What you need to do:
1. List every passage that the blog post on outdoor early childhood provision in Scotland places inside parentheses.
2. Write what comes next in the blog post on outdoor early childhood provision in Scotland, picking up after its last sentence.

Blog post Part of special issue: Competing discourses in early childhood education and care
Affective sociomaterialisation: An inquiry into early childhood subjectivities within outdoor early childhood provision in Scotland, UK
In my doctoral research I focus on alternative outdoor early childhood provision in Scotland. I foreground a sociomaterial approach to understand how young children’s subjectivity, related to the conditions of being and becoming a subject, is formed within such spaces. Sociomaterialism challenges conventional knowledge about how subjectivities are formed, where researchers pay close attention to how materials and spaces contribute to one’s sense of self.
What is known about the politics of subjectivity in childhood is largely derived from the intellectual progress made through a primarily Foucauldian-informed social constructionist framework and Judith Butler’s performativity theory. Broadly, researchers applying each framework argue that power is social, and that children’s identity formation is primarily constructed through their social relations, known commonly as socialisation. It is language vis-à-vis discourse that functions as a form of social control and represents reality.
The productive contributions of these approaches thus far must be stressed as crucial. However, the argument has been made by a number of researchers that any conceptual framework that primarily addresses the social realm inevitably restrains the possibility for resistance against these forms of power to the domain of discursive (human) agency, thus bracketing out the social world from the (non- and more-than-human) material world that enables it (Barad, 2007; Kirby, 2017).

Given records:
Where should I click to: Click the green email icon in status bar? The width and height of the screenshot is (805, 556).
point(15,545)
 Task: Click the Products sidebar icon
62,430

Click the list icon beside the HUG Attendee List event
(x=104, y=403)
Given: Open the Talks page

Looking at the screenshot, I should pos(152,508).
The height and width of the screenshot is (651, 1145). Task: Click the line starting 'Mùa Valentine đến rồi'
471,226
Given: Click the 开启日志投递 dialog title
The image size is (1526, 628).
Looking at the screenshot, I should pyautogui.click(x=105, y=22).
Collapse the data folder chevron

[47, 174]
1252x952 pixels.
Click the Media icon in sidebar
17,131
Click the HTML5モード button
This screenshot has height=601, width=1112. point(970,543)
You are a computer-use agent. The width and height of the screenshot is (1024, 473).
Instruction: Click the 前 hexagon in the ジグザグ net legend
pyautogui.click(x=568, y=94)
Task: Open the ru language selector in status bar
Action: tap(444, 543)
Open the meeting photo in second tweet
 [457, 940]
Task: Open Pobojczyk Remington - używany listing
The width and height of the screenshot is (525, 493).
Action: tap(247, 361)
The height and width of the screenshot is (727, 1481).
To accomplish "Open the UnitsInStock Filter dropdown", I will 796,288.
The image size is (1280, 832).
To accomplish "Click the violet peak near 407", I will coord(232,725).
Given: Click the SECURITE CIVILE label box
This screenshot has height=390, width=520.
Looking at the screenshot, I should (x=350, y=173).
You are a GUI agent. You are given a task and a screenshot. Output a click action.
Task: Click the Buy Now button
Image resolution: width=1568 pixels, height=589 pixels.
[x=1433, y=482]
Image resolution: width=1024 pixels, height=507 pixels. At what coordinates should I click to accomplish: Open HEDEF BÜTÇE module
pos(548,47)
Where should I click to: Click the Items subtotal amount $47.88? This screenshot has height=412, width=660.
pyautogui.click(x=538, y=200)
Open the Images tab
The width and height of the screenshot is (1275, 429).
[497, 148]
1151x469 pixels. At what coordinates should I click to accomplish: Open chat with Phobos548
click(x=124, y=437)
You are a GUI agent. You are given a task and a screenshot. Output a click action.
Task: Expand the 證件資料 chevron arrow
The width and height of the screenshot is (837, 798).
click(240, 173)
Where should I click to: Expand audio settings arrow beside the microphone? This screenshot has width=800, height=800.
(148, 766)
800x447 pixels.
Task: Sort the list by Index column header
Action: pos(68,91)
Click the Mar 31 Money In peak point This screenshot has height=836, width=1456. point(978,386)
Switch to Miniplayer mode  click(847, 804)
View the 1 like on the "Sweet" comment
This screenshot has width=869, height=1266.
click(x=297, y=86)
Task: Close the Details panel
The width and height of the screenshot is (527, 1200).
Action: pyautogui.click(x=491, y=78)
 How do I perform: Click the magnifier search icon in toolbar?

Solved tasks:
1.
- human
- non- and more-than-human
- Barad, 2007; Kirby, 2017

2.
In response to these concerns, in my thesis I use sociomaterialism as a more expansive metaphysics, or philosophical, approach, intended to enable a more creative exploration of children’s agency. I focus on alternative outdoor childhood provision in Scotland, where the materiality of the space has gained additional significance in light of both an enhanced policy focus by the Scottish government and the recent Covid-19 pandemic. Methodologically, I engage in a multi-sensory ethnography at Wood Fire nursery, an entirely outdoor ‘alter-childhood’ (Kraftl, 2014) nursery environment.
‘I focus on alternative outdoor childhood provision in Scotland, where the materiality of the space has gained additional significance in light of both an enhanced policy focus by the Scottish government and the recent Covid-19 pandemic.’
Agency has long been thought of as a defining characteristic of the human species where humans are considered to be the exclusive producers of the social world. However, through sociomaterialism, the ambit of inquiry is extended beyond the human in an attempt to unsettle the Cartesian belief that humans exist in a hierarchical relationship, above all matter, including animals, plants and objects. From a sociomaterial position, the dualistic nature of Descartes’ metaphysics that has led to this parsing of nature and culture is considered to be a fundamental oversight insofar as it perpetuates notions of human mastery over the non-human world.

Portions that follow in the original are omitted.